» TEXTE À LIRE
════════════════════

Créer des emplois grâce à l’économie circulaire
Cet article a été initialement publié dans Actu-Environnement.
En substituant la consommation des ressources naturelles par celle de la main d’œuvre, l’économie circulaire préserve non seulement les matières premières mais crée aussi des emplois.
Pour rester compétitives les entreprises doivent en permanence réduire leurs coûts. Pour une entreprise industrielle il est plus facile, et aussi plus rapide, de réduire le coût du travail que celui des matières ou de l’énergie. La réduction des effectifs d’une usine est plus facile que la diminution de l’approvisionnement en matières premières et plus rapide que la réduction de la consommation d’énergie.

════════════════════

» LISTE DES LIGNES
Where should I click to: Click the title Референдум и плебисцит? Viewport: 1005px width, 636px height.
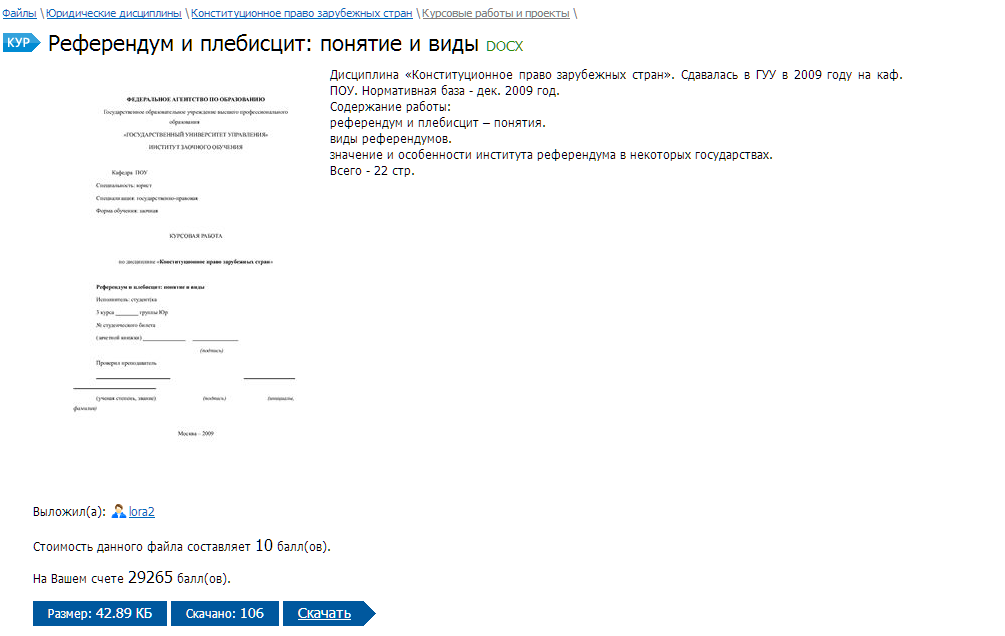[264, 44]
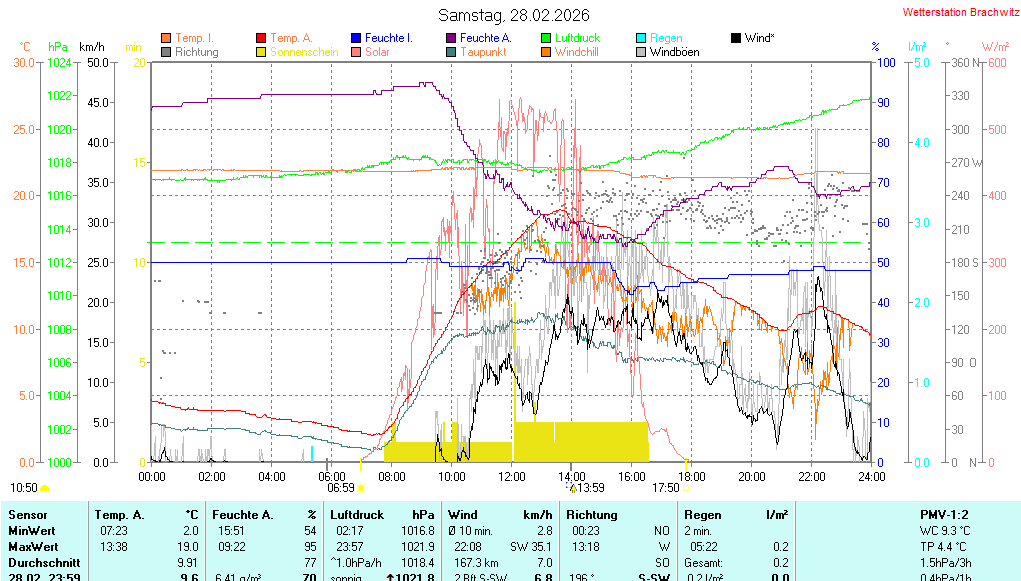The image size is (1021, 581).
Task: Click the cyan Regen legend swatch
Action: [641, 38]
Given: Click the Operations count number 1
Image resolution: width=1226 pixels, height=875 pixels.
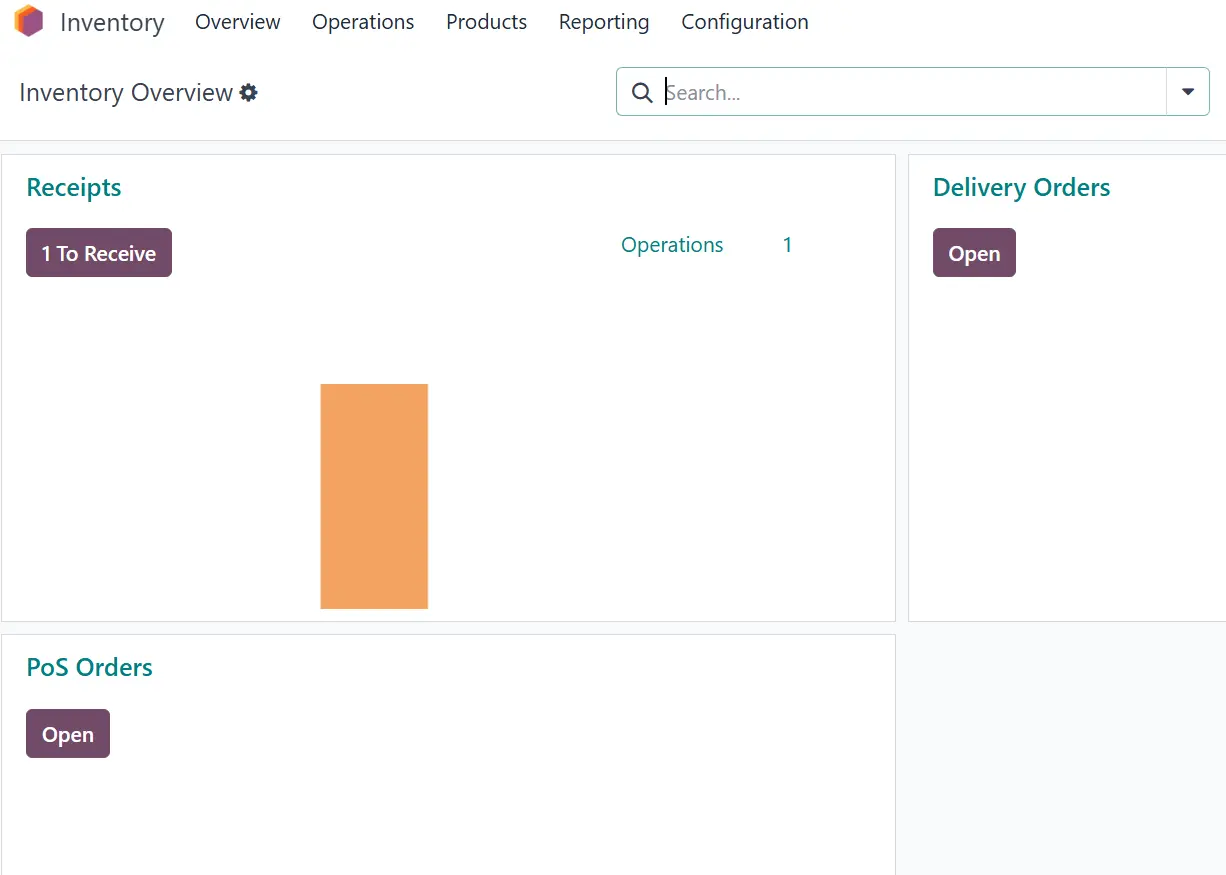Looking at the screenshot, I should (x=787, y=245).
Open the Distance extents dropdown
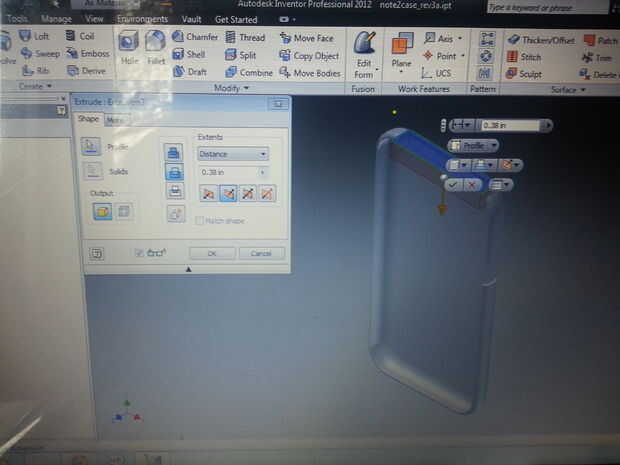Screen dimensions: 620x465 (x=232, y=154)
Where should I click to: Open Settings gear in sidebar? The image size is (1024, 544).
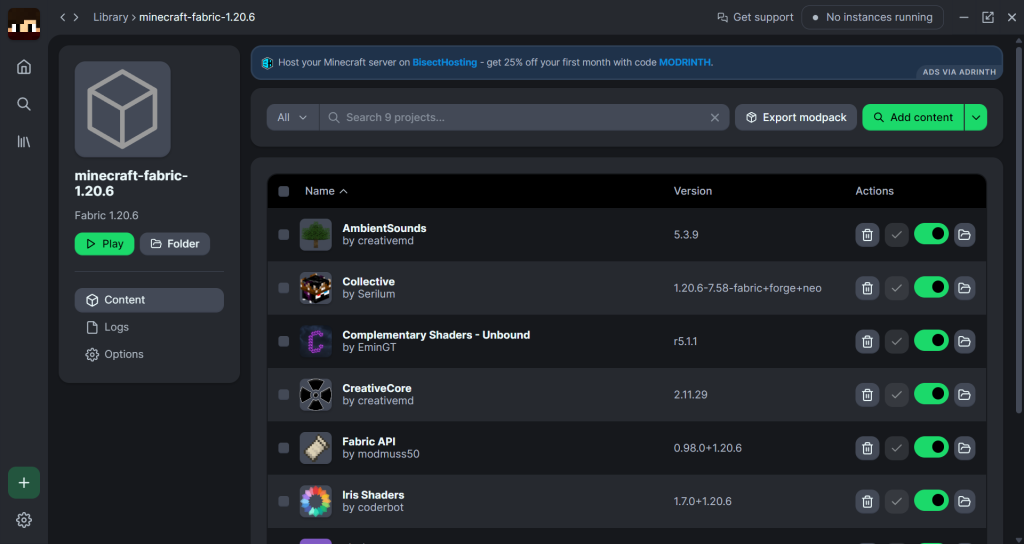tap(24, 520)
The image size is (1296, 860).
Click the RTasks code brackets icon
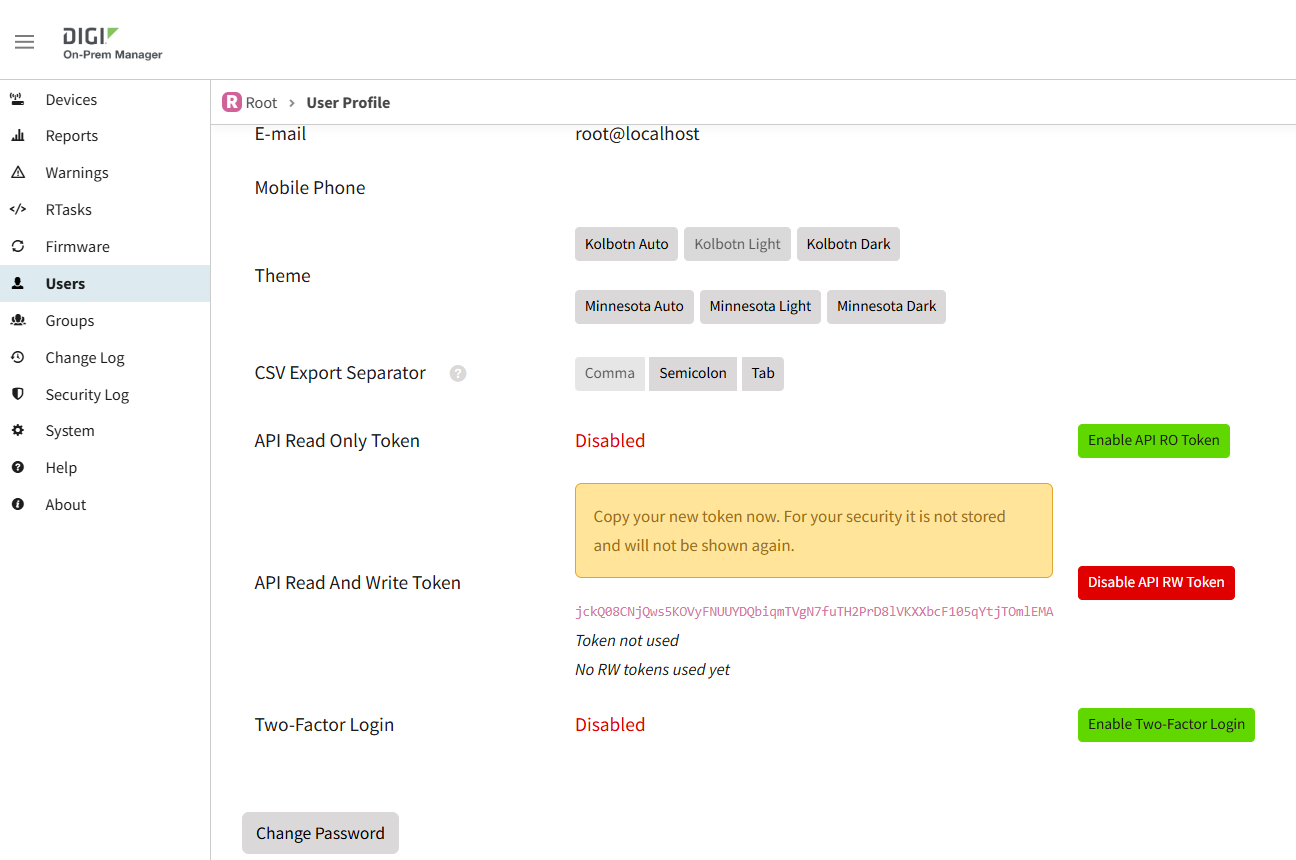17,210
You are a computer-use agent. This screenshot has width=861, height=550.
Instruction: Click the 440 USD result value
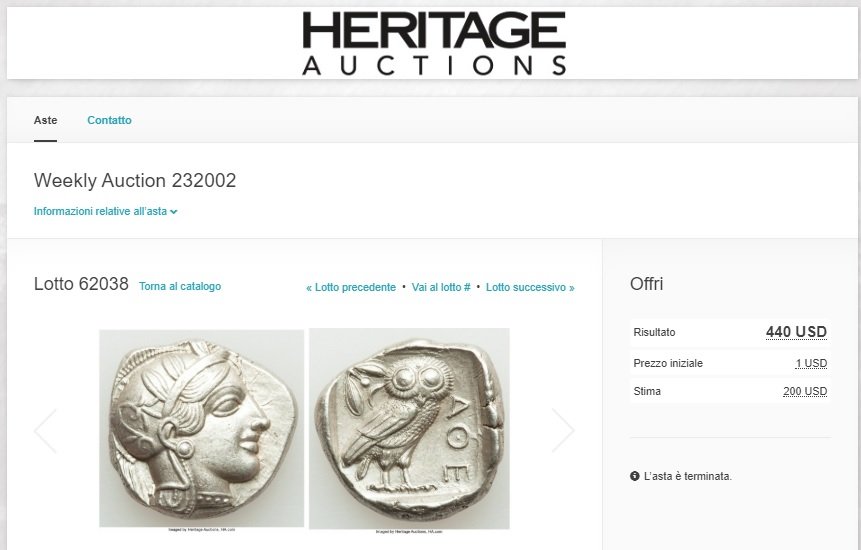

════════════════════

» CONSIGNE
Reprenez le texte sur la création d'emplois par l'économie circulaire et poursuivez sa rédaction à la suite de la dernière phrase.

» RÉSULTAT DE L'EXERCICE
La productivité du travail a ainsi augmenté beaucoup plus rapidement que la productivité des matières ou de l’énergie. Par exemple, la productivité du travail a triplé aux Etats-Unis entre les années 1950 et 2000 tandis que la productivité des matières ou de l’énergie a peu évolué. En Allemagne, la productivité du travail a été multipliée par 3,5 entre 1960 et 2000 tandis que la productivité des matières a seulement doublé1. Les politiques fiscales, dans lesquelles l’accent est mis sur la taxation du travail plutôt que sur la taxation de l’utilisation des ressources, ont également favorisé l’accroissement de la productivité de la main-d’œuvre au détriment de la productivité des ressources.
Les gains de productivité sont donc surtout réalisés au prix d’importantes réductions d’effectifs. En France, ils entrainent chaque année la destruction de 43.000 emplois2. L’économie circulairequi, contrairement à notre modèle économique actuel, privilégie la productivité des matières et de l’énergie, permettrait-elle d’inverser cette tendance ?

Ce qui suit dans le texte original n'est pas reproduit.